Friday, August 20, 2010

Why The FMA Is Off-Base On Reform

BRIAN KLEPPER and DAVID C. KIBBE
 

At an Orlando meeting last week, Florida Medical Association (FMA) members fumed that their parent, the AMA, isn’t adequately representing Florida’s private practice doctors. After talk of secession and forming a new group, they settled for writing a stern letter urging the AMA to straighten up.


The FMA dustup began with a resolution written by Douglas Stevens MD, a Fort Myers cosmetic surgeon – you can’t make this stuff up – complaining that the AMA’s support for recent reforms was “a severe intrusion in the patient-physician relationship and allows government control over essentially all aspects of medical care.” He wrote that it will “relegate physicians to the role of government employees…and essentially end the profession of medicine as we know it.” A St. Petersburg neurological surgeon, David McKalip, added, “Without (AMA) support, the whole thing (i.e., reform) would have died.”


Well, no. We aren’t sure which reform provisions Dr. Stevens is referring to, but he might have two in mind. One uses subsidies to encourage doctors to obtain Electronic Health Record technologies, so patient information can be easily exchanged and unnecessary or redundant services can be reduced. Some data would be submitted to a federal repository, so doctors can better understand how effectively they practice compared to their peers and how to improve if needed. Of course, physicians opposed to these rules could opt to avoid patients whose care is paid for with public dollars. But we think most doctors will welcome the opportunity to modernize their care.


The second bone of contention was a well-intentioned but flawed 1997 Medicare formula, the Sustainable Growth Rate, which tied physician payments to the growth of the US economy. If Medicare physician spending exceeded the target in one year, then payment the following year would be reduced. But every year, Congress has relented from this discipline, delaying the payment reductions. Now, in 2010, the accumulated cuts would be a whopping 21.2 percent. Despite promises made to the AMA in exchange for support, and with massive costs looming for health care, the financial bailouts, two wars and other needs, Congress is reluctant to spend the additional $200 billion to forgive the cuts. American specialists, who make triple the salaries of their primary care colleagues, are bound to see smaller Medicare checks in coming years.
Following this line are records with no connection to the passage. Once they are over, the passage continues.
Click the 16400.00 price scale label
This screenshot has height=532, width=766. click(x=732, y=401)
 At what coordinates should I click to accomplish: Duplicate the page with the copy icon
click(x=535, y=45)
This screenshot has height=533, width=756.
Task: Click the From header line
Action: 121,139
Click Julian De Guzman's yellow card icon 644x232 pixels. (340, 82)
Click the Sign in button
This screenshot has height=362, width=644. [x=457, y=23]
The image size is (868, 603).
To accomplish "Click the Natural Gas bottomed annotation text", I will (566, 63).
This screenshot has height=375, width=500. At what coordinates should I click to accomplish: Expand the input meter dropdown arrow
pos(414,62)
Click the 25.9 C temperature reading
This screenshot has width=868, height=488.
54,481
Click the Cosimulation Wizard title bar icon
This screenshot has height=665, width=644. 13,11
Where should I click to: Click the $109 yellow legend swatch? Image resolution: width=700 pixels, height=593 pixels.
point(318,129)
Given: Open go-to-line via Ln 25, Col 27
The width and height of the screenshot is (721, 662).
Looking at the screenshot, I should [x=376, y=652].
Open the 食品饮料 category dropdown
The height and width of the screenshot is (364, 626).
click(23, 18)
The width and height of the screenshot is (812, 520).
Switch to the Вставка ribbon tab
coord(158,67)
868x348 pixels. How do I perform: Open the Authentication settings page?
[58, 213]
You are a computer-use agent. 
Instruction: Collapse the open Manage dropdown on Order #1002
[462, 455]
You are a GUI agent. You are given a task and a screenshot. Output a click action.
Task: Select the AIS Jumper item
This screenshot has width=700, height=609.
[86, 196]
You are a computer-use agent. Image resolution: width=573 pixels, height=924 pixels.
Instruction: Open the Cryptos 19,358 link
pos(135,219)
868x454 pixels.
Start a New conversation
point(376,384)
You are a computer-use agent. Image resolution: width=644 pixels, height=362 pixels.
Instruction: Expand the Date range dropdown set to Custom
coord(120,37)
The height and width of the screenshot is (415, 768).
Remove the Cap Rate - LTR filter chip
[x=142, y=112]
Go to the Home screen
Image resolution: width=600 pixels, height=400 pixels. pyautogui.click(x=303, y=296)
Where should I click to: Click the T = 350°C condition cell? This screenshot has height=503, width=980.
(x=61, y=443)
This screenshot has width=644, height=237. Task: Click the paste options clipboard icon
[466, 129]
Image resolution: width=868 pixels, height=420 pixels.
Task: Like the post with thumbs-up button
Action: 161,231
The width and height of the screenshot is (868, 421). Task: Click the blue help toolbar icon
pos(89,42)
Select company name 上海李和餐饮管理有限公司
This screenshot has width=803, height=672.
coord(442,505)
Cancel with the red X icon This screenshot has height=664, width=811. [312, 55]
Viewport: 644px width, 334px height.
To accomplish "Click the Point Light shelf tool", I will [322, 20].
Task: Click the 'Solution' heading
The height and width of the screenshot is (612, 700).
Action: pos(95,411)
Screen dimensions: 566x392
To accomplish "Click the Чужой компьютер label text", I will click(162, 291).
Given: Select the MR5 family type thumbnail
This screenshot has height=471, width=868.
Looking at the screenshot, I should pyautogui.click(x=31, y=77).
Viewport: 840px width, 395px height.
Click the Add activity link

In the past, we’ve had many differences with the AMA, which was often more focused on physicians and their economic prosperity than on patients and theirs, especially as health insurance costs relentlessly grew four times faster than the economy. The AMA lobbied hard against Medicare and Medicaid, famously recruiting Ronald Reagan to play the “socialized medicine” scare card. Through a secretive, specialist-dominated reimbursement advisory committee, they urged Congress to pay specialists more at the expense of primary care physicians. As a result, it is not far-fetched to lay much of the current health care cost crisis at the AMA’s feet.


But recently, as it strived to reinvigorate itself and appeal to younger physicians, the AMA became more progressive. It mounted a three year campaign for universal coverage. It supported government’s efforts to facilitate and reward the meaningful use of modern computerized tools and the best medical science in clinical practice.


To its credit, the AMA has also learned that it shares influence over health policy. In the intense, 2009 health reform lobbying environment, the AMA contributed $21 million to Congress, but the pharmaceutical/health products industry alone contributed $267 million, or 13 times as much, according to the watchdog group Open Secrets. Many groups assumed that reforms would be achieved, and the AMA knew it was not in control. So it wisely pressed points it believed were in doctors’ interests and compromised when it needed to.


While they are incredibly important to us, American physicians over the last half century have been handsomely, even often excessively, rewarded. But now, the system that has been hugely wasteful must find ways to reduce costs while improving quality, and make sure that care is accessible to everyone. These imperatives are emerging just as data and information tools are becoming more available. Health care will become more like a market than before.


Medical practice is changing profoundly, mostly for the better. In the process, doctors will still be highly valued, but many may earn less.


The FMA’s challenge to the AMA was the old guard denouncing the new. But the new way is what mainstream patients, doctors and the people who pay the bills for care desperately need. It is coming, and the FMA should get on board or out of the way.